SHORT TASK:
Copy out the rows below word for word, starting with the first row and ending with the line that contains "click(970, 464)", including that line.

EXERCISE MATERIAL:
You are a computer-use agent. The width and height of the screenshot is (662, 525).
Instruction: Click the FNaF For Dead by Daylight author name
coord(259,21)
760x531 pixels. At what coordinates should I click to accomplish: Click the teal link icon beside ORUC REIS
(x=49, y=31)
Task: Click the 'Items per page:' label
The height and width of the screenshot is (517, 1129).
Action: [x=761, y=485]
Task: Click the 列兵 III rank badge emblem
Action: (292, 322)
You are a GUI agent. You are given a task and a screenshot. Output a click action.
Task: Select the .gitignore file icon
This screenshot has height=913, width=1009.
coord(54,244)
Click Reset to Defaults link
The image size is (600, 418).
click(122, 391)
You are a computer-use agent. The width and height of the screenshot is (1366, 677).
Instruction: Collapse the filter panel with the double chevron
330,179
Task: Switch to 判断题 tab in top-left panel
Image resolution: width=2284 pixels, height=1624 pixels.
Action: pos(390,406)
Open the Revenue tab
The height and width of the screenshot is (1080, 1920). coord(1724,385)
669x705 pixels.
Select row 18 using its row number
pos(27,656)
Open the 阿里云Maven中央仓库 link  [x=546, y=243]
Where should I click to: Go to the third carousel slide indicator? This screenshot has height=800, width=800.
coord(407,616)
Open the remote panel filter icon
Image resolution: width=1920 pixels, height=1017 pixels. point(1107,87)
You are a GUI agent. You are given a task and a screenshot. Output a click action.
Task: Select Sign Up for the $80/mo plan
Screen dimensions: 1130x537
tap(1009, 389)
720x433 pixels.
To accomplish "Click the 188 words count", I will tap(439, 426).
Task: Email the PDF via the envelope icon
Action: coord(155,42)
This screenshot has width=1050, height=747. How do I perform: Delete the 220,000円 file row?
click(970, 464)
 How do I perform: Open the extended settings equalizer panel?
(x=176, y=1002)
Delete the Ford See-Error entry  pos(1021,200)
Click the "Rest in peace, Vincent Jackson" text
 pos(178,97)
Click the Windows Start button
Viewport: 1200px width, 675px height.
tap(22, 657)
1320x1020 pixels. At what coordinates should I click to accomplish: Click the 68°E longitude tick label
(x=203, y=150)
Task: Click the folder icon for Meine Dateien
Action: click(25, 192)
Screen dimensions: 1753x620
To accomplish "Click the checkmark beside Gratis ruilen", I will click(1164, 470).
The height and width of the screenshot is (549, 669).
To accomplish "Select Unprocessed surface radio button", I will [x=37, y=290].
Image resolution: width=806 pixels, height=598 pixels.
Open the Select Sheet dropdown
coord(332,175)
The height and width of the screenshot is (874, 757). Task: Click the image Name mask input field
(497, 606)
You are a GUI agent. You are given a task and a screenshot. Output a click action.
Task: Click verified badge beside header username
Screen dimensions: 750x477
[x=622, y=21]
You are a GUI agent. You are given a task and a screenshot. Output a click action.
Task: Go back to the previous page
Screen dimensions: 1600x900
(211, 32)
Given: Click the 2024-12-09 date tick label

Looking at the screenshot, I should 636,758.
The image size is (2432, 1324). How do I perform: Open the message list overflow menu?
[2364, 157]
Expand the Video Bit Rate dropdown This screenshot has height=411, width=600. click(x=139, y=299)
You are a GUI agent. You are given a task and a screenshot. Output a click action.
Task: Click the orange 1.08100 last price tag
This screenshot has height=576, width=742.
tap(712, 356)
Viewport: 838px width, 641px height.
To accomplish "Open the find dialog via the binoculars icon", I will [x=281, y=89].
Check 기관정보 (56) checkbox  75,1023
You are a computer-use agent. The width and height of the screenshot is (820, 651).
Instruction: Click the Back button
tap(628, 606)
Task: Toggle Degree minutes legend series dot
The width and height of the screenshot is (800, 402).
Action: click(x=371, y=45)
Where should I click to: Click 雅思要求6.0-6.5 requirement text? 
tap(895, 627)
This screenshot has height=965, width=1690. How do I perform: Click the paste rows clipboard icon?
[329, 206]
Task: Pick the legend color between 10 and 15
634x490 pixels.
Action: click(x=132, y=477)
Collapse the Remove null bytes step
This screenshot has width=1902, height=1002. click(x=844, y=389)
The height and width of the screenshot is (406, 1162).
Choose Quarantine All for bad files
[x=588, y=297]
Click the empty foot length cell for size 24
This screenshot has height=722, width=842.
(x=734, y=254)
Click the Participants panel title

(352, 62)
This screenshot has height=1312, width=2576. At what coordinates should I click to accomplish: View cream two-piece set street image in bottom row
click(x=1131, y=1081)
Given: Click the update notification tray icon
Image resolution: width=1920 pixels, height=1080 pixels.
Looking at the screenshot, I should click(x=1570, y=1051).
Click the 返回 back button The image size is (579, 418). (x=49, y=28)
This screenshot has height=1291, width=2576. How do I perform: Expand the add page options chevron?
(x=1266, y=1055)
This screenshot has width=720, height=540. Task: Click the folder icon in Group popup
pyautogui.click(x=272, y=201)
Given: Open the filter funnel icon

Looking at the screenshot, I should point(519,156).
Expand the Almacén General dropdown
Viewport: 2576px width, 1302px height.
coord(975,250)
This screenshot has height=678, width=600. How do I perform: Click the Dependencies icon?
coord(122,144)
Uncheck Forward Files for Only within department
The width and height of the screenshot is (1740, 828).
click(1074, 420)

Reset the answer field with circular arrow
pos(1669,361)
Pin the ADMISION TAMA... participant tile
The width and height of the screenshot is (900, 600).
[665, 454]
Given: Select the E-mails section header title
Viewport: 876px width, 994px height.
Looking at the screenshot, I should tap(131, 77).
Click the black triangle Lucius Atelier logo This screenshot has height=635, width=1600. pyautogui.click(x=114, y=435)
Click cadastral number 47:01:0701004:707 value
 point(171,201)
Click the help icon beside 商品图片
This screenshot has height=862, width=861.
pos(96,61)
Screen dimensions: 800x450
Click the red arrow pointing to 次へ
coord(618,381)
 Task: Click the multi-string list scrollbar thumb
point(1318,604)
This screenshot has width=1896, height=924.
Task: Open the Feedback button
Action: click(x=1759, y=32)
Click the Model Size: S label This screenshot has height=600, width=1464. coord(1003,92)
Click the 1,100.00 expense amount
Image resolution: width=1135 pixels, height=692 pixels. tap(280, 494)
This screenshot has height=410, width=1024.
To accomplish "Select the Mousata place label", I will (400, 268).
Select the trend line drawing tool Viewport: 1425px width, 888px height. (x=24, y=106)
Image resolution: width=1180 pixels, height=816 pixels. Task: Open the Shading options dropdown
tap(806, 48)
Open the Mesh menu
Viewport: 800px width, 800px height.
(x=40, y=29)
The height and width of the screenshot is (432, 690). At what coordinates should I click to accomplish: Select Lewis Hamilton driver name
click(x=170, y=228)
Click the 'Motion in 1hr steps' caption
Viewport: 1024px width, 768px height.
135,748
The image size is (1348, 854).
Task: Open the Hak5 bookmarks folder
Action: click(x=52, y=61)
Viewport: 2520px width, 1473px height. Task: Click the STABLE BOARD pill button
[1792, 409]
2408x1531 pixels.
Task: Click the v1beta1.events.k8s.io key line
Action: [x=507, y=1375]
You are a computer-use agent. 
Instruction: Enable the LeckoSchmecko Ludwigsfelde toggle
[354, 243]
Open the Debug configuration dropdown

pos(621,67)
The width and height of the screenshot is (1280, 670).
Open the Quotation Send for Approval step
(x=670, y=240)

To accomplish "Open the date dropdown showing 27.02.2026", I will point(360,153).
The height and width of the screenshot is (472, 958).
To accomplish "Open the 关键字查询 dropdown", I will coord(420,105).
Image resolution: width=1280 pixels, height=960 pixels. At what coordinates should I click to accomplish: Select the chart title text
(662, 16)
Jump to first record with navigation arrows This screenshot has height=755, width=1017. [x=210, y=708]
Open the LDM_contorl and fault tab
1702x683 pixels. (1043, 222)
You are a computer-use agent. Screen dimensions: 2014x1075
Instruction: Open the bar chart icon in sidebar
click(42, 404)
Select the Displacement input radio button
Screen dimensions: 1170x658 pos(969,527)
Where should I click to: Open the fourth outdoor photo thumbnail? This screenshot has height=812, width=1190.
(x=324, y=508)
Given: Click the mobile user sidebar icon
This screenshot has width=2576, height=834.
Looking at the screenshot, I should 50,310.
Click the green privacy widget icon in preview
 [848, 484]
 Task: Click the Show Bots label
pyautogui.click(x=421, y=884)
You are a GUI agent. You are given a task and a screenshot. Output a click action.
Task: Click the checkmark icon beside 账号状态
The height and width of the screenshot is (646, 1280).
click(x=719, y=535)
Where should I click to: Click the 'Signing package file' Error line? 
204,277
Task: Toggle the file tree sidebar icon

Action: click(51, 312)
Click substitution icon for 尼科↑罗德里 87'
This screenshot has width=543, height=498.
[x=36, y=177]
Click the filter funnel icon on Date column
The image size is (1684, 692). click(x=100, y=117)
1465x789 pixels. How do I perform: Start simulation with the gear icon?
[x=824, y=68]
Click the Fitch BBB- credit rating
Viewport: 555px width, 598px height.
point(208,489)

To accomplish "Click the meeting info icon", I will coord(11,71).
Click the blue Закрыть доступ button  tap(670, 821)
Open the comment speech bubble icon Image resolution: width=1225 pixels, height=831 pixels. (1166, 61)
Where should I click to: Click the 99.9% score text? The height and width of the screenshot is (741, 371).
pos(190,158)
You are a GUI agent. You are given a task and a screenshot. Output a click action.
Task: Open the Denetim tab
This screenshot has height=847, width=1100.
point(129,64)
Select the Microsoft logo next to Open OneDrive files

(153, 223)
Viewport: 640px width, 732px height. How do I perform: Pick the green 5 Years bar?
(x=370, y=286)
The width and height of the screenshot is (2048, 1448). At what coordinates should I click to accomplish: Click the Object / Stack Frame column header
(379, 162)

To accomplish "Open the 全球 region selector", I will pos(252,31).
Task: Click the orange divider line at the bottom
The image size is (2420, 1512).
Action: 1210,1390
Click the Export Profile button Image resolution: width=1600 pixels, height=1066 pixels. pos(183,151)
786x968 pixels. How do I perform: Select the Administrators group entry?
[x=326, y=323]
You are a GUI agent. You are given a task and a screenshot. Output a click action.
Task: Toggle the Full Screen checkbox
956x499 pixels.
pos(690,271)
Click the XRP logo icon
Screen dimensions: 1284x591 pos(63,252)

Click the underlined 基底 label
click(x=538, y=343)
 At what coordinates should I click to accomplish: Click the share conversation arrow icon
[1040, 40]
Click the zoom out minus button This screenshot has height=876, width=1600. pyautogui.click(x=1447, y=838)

EXERCISE RESULT:
You are a computer-use agent. The width and height of the screenshot is (662, 525).
Instruction: Click the FNaF For Dead by Daylight author name
coord(259,21)
760x531 pixels. At what coordinates should I click to accomplish: Click the teal link icon beside ORUC REIS
(x=49, y=31)
Task: Click the 'Items per page:' label
The height and width of the screenshot is (517, 1129).
Action: [x=761, y=485]
Task: Click the 列兵 III rank badge emblem
Action: (292, 322)
You are a GUI agent. You are given a task and a screenshot. Output a click action.
Task: Select the .gitignore file icon
This screenshot has height=913, width=1009.
coord(54,244)
Click Reset to Defaults link
The image size is (600, 418).
click(122, 391)
You are a computer-use agent. The width and height of the screenshot is (1366, 677).
Instruction: Collapse the filter panel with the double chevron
330,179
Task: Switch to 判断题 tab in top-left panel
Image resolution: width=2284 pixels, height=1624 pixels.
Action: pos(390,406)
Open the Revenue tab
The height and width of the screenshot is (1080, 1920). coord(1724,385)
669x705 pixels.
Select row 18 using its row number
pos(27,656)
Open the 阿里云Maven中央仓库 link  [x=546, y=243]
Where should I click to: Go to the third carousel slide indicator? This screenshot has height=800, width=800.
coord(407,616)
Open the remote panel filter icon
Image resolution: width=1920 pixels, height=1017 pixels. point(1107,87)
You are a GUI agent. You are given a task and a screenshot. Output a click action.
Task: Select Sign Up for the $80/mo plan
Screen dimensions: 1130x537
tap(1009, 389)
720x433 pixels.
To accomplish "Click the 188 words count", I will tap(439, 426).
Task: Email the PDF via the envelope icon
Action: coord(155,42)
This screenshot has width=1050, height=747. How do I perform: Delete the 220,000円 file row?
click(970, 464)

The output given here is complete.